As exclusively revealed by the Gazette last month the Ministry of Justice has turned to the National Archives to set up the first comprehensive and free online repository of court judgments from England and Wales. The new site will go live next April, when the ministry’s current contract with the British and Irish Legal Information Institute (BAILII) expires, the ministry said.
As a first step, JR decisions, European case law, commercial judgments and many more cases of legal significance from the High Court, Upper Tier Tribunal, and the Court of Appeal will be migrated across from BAILII.The aim is for the new site, which is expected to resemble the National Archives’ legislation.gov.uk to replace multiple sources of court judgments, 'saving time and money for lawyers, judges, academics, journalists, students and members of the public', the ministry said.
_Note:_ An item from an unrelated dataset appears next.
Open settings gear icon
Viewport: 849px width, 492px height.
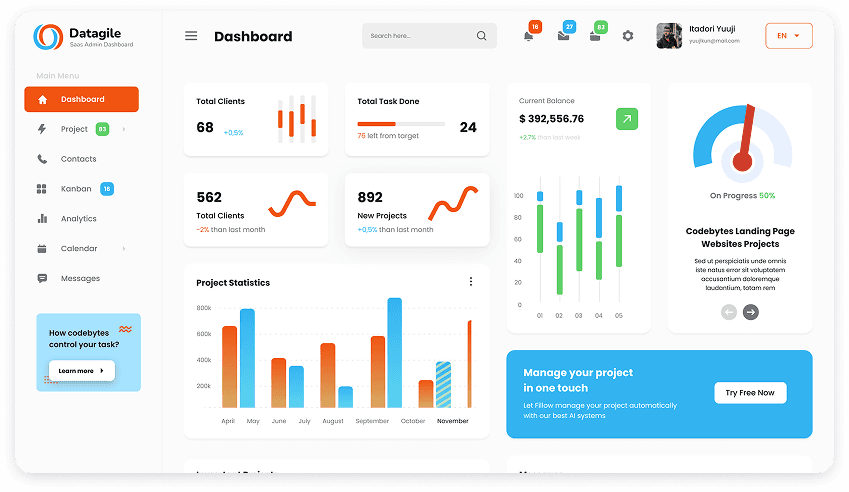628,36
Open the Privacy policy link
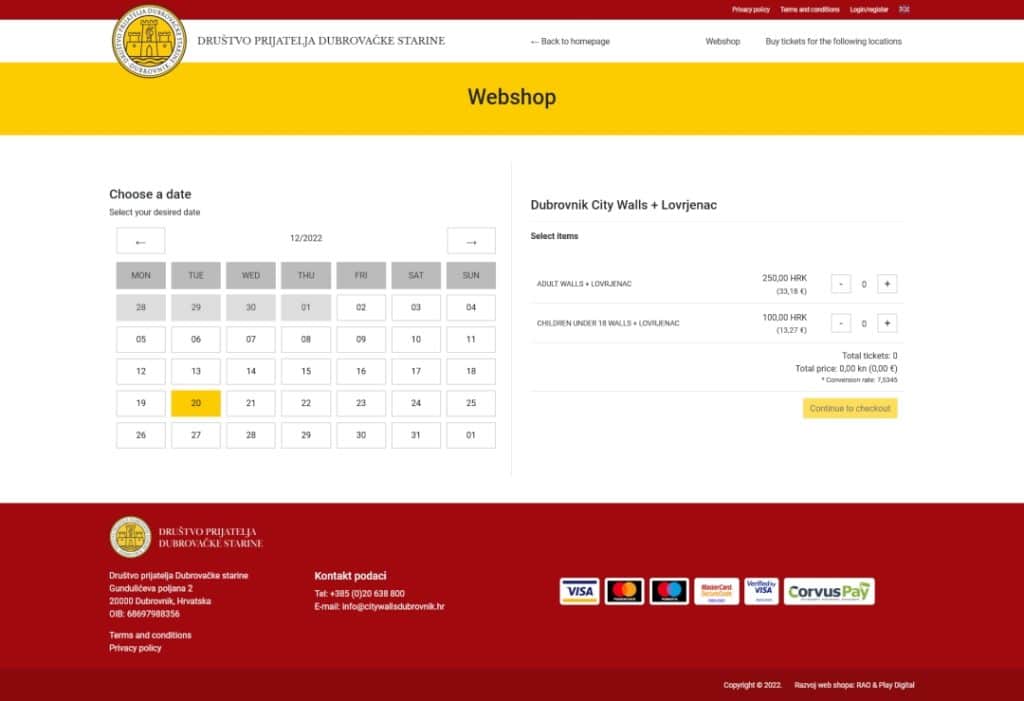1024x701 pixels. tap(750, 10)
Announcing the project, the lord chancellor, Robert Buckland QC MP, said: 'Ensuring court judgments are easily accessible is central to the rule of law and the principle of open justice.' He paid tribute to the 20-year-old BAILII site, saying 'I am extremely grateful for the work they have done over the years to make judgments available to the public. This new service will ensure they remain accessible to anyone who needs them, under safe and secure arrangements with The National Archives.'
In a statement, BAILII welcomed the announcement, while saying it will 'remain the most comprehensive single source of free legal information not just for England & Wales but also for Scotland, Northern Ireland, the Republic of Ireland and other important common law jurisdictions.' However the new arrangement means the loss of £50,000 a year in income, roughtly a quarter of BAILII’s annual spending. The MoJ will not have to foot the bill for the new site as it falls under the statutory obligations set out under the Public Records Act.
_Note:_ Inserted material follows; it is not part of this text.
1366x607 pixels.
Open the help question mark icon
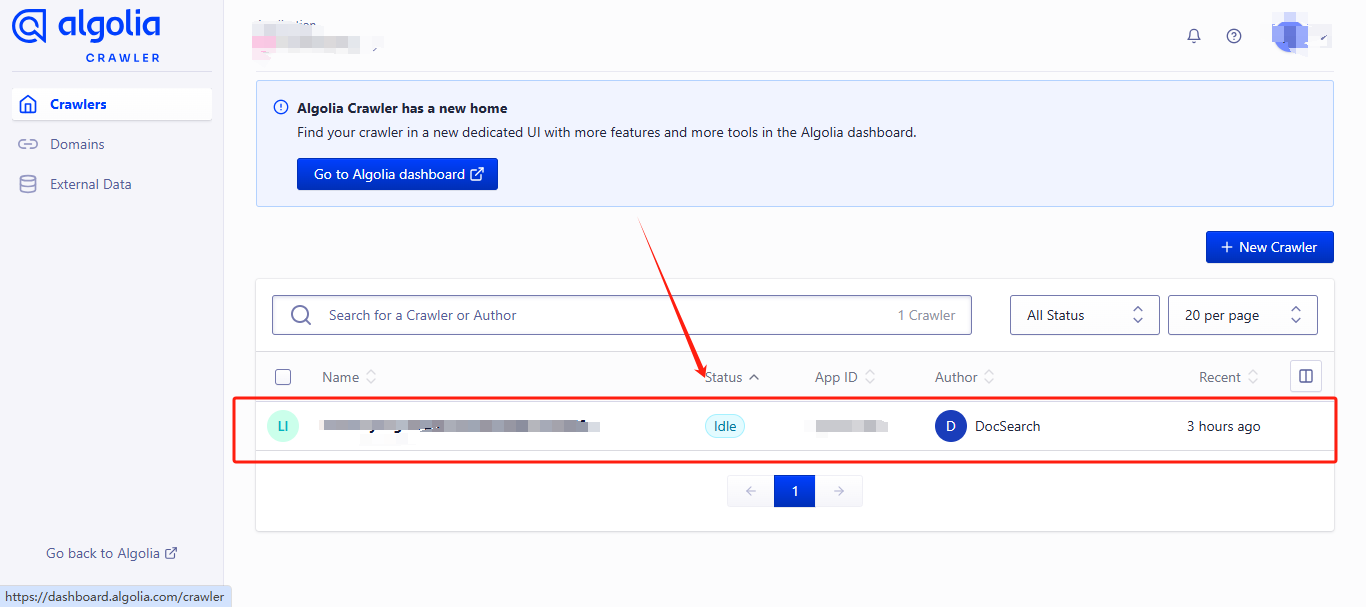click(x=1234, y=36)
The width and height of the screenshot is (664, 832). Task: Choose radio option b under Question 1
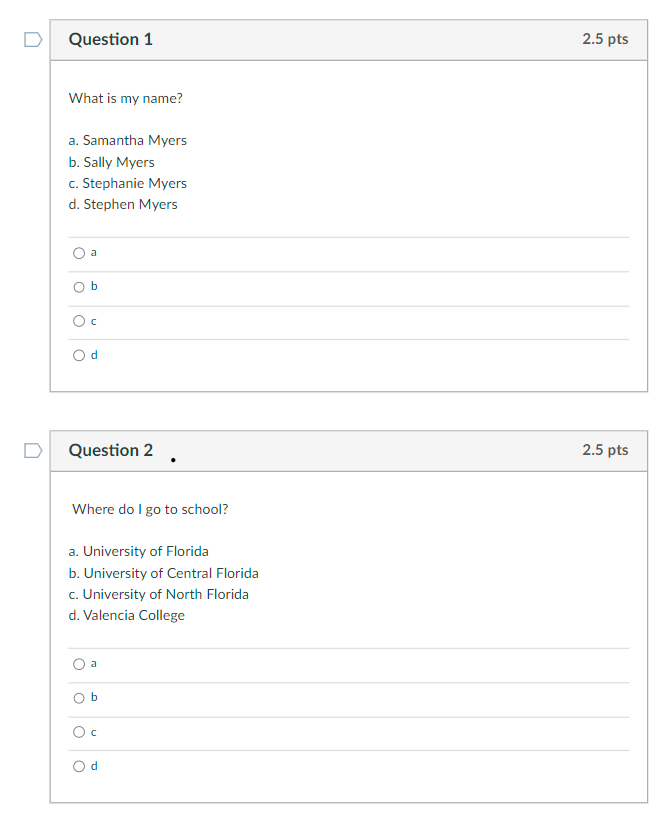click(79, 287)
Under the new arrangement, judgments will be available in a form suitable for machine-reading. National Archives will convert all the judgments it receives into Legal Document Mark-up language, a system of tagging key pieces of data for machine retrieval. Details of licensing arrangements have yet to be announced but National Archives is subject to the Re-use of Public Sector Information Regulations 2015, which require public bodies to permit re-use of data and prohibit exclusive deals.
Pressure on the government to formalise online access to court judgments has grown steadily over the past few years. The Supreme Court’s 2017 judgment in Unison stressed the need for ‘unimpeded access’ to the courts. In 2019 the Legal Education Foundation’s Digital Justice report called for a standard approach to open publication. Dr Natalie Byrom, the foundation’s director of research, said of today’s announcement: 'This is a critical step towards achieving a more transparent, open and equitable justice system, that supports access to justice and data-driven reform.'
The Law Society also welcomed the announcement. 'The law can often be seen as complicated and inaccessible for the public, but this move should be able to provide some clarity for the public around the justice system and the rule of law, and why it matters to them and their lives,' a spokesperson said.